Independent US Senator Bernie Sanders

Independent US Senator Bernie Sanders has slammed Senator Joe Manchin (D-W.Va.) he raised a red flag about the costs of Democrats' social and climate spending bill. 

Sanders on Monday didn’t mention Manchin by name, instead said “anybody in the Democratic caucus or elsewhere that’s worried about fiscal responsibility and the deficit.”

“The fact is ... that, according to the CBO [Congressional Budget Office], the infrastructure bill runs up to a $250 billion deficit. It’s not paid for,” Sanders told reporters at the Capitol.

“The legislation that I wanna see passed ... is paid for in its entirety. It will not have an impact on inflation. So if we’re talking about fiscal responsibility, I think what we’re trying to do with the reconciliation bill is the right thing,” he added.

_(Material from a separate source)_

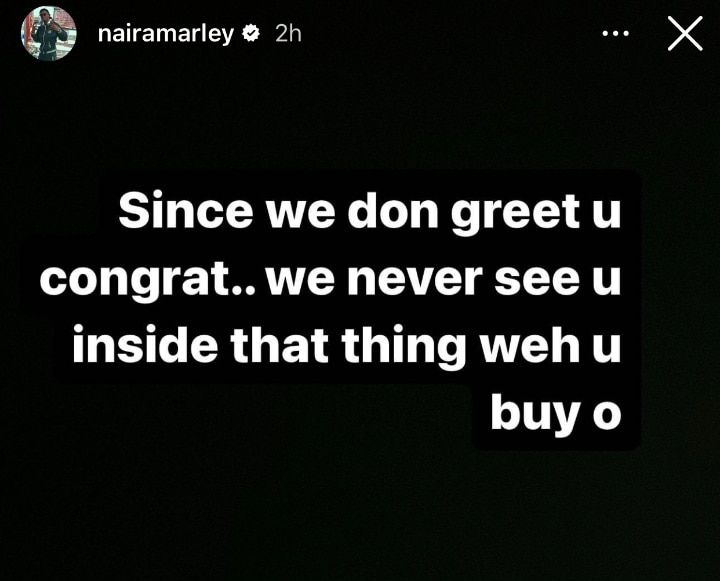Close the story with the X icon
The image size is (720, 581).
tap(685, 34)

The $1 trillion infrastructure bill, which was negotiated by a group of senators, including Manchin, would add $256 billion to the deficit over the next decade, according to an CBO estimate.

The bipartisan infrastructure bill could provide America’s biggest investment in decades in roads, bridges, airports, and waterways.

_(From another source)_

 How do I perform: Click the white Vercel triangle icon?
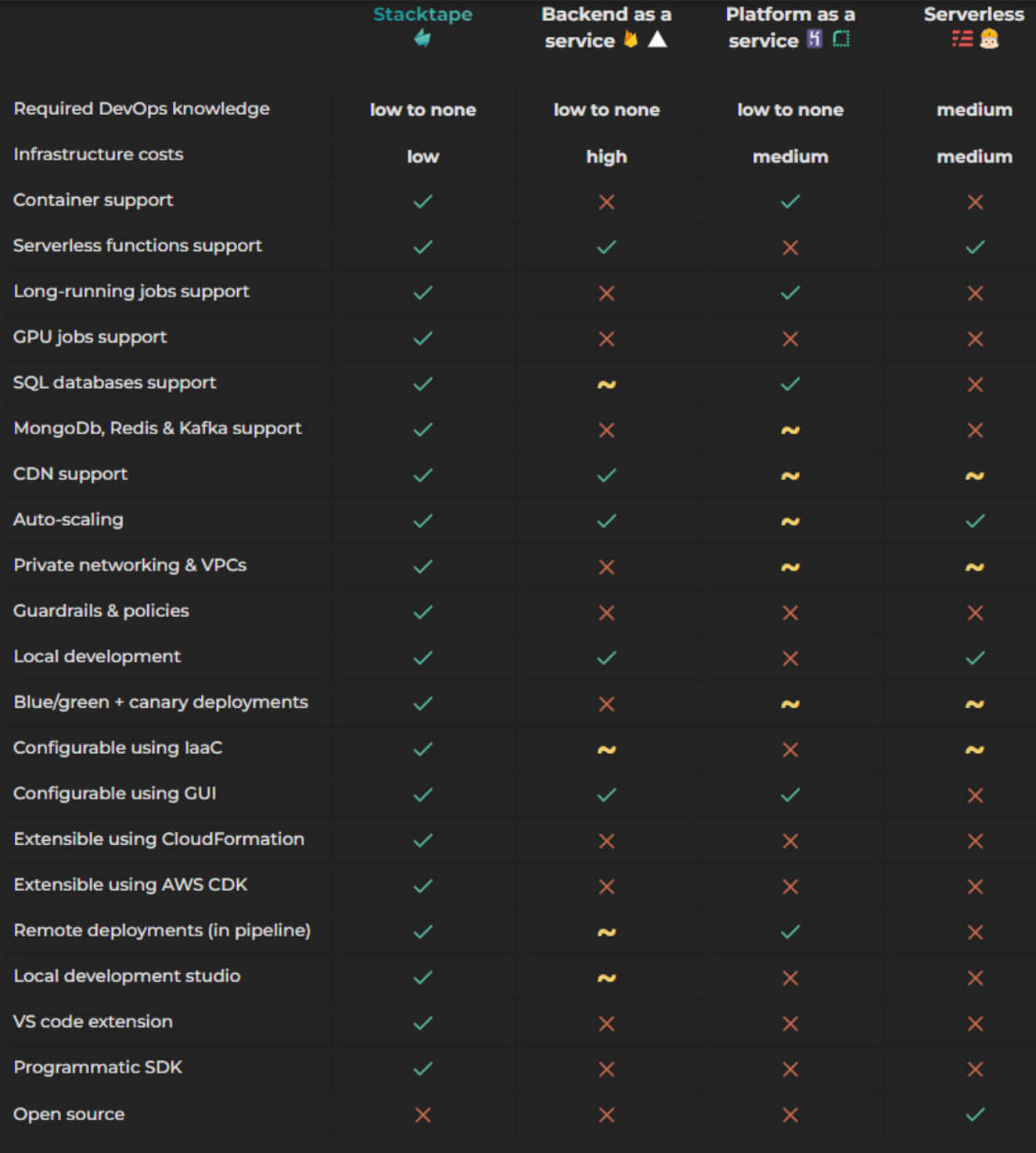pos(657,39)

The bill includes funds for renewable energy and climate resilience but omits some major climate agenda items such as a clean energy standard.

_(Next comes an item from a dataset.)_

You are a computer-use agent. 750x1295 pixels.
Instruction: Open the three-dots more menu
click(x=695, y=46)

US President Joe Biden has asked Congress to approve a $36 billion budget for fighting global warming in 2022. 

The lion share of the budget will be allocated to clean energy initiatives, innovations and research, while a lesser share will go to the building infrastructures for storage and transmission of clean energy, as well as retrofitting homes and federal buildings.

But Manchin has expressed concerns about the cost of the spending package and signaled that he wants to see a CBO analysis before the Senate votes.

“Throughout the last three months, I have been straightforward about my concerns that I will not support a reconciliation package that expands social programs and irresponsibly adds to our nearly $29 trillion in national debt that no one else seems to care about. Nor will I support a package that risks hurting American families suffering from historic inflation,” Manchin said earlier.

“Simply put, I will not support a bill that is this consequential without thoroughly understanding the impact it will have on our national debt, our economy and the American people,” he added.

Sanders has sounded the alarm in regard to the severity of the global warming crisis, saying that climate change is “the existential threat to our planet.” 

Biden has pledged to transition the US economy towards clean energy and reduce emissions from coal, natural gas and oil. Biden brought the US back into the Paris climate accord in January after Trump said in 2017 he was pulling the country out.

Biden has asked Congress to approve a $36 billion budget for fighting global warming in 2022. 

The lion share of the budget will be allocated to clean energy initiatives, innovations and research, while a lesser share will go to the building infrastructures for storage and transmission of clean energy, as well as retrofitting homes and federal buildings.

Sanders and Democratic Representatives Alexandria Ocasio-Cortez and Earl Blumenauer in February introduced legislation that required Biden to declare a national emergency on climate change.